Ce poème est une offrande, un pont tendu entre le ciel et la terre, le fini et l’infini dont l’homme et plus particulièrement le poète est le médiateur. Ces personnages semblent former une sorte de trinité et l’on sait que cette pensée ternaire est propre au confucianisme et au taoïsme où « le Trois, dérivé du Deux, désignerait le Ciel (Yang), la Terre (Ying) et l’homme (qui possède en esprit les vertus du Ciel et de la Terre, et en son cœur le Vide)12 ».

Ainsi dès l’orée du texte, tout est déjà presque dit à travers cette calligraphie dont il semble n’être que le simple prolongement. Pourtant pour Segalen, ce poème n’est pas une peinture comme Stèle mais un chant « éphémère et périssable ». Car en fait ce qu’il tente de nous faire partager en une sorte de jaillissement incantatoire, c’est cette magie d’un simple instant où tout a semblé être possible, où le temps même s’est arrêté pour laisser place à l’extase.
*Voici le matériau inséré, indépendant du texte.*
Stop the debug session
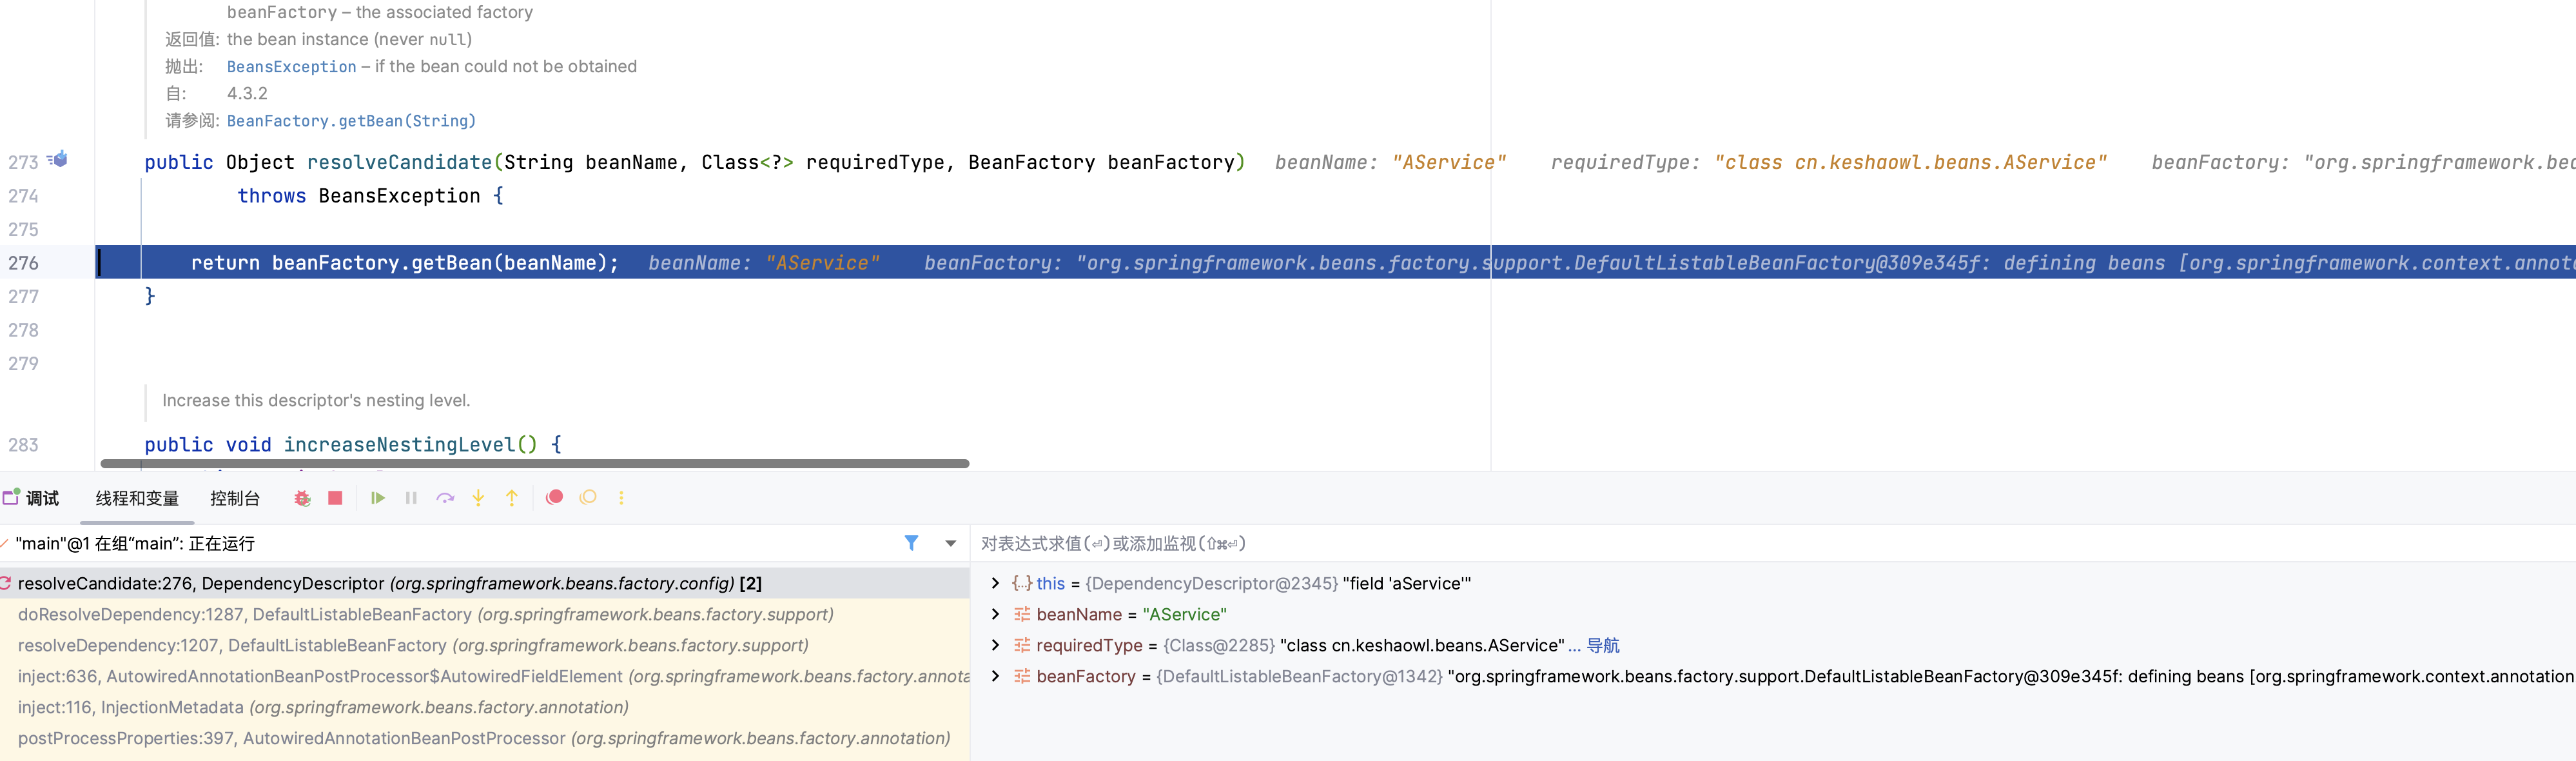Image resolution: width=2576 pixels, height=761 pixels. click(x=335, y=498)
C’est autour de cet éclair de sens que gravite le poème qui retombe aussitôt, impuissant à retenir ou à traduire cet ineffable et pur vertige :

ni battements, ni tablatures, ni mètres officiels, ne contiennent l’indicible qui exige alors d’être dit : l’ode naît. Mais, à peine : elle est disparue, laissant un vide, une chute, une dérobée ; laissant dessous elle le cinglement d’un coup, – ce sillage épuisant. Il y a eu la montée et l’éclat, – le Mot. Et puis soudain le silence, la torpeur, la nuit sans nouvel espoir, sans sommeil. Rien ne retient et ne fixe. Rien d’un accomplissement. L’Ode, qui fut ; s’est enfuie ; n’est plus13.

Au-delà du mot suscité par l’émotion qui est feu et larme à la fois, il y a toujours un reste inqualifiable et opaque qui résiste à toute tentative de signification. Mais c’est ce manque même ou cette absence qui donne au poète la liberté de chercher et de créer, d’inventer ce Réel qui ne peut se décliner en aucun alphabet terrestre.

Tout le propos poétique  de Segalen se trouve ici défini de façon lapidaire. Ainsi écrit-il dans une lettre à Jean Lartigue du 10 février 1917 :

l’idéal de la poésie restera une intuition inexprimable qui s’accumule en silence et se fait voir sans qu’aucun mot ne soit prononcé…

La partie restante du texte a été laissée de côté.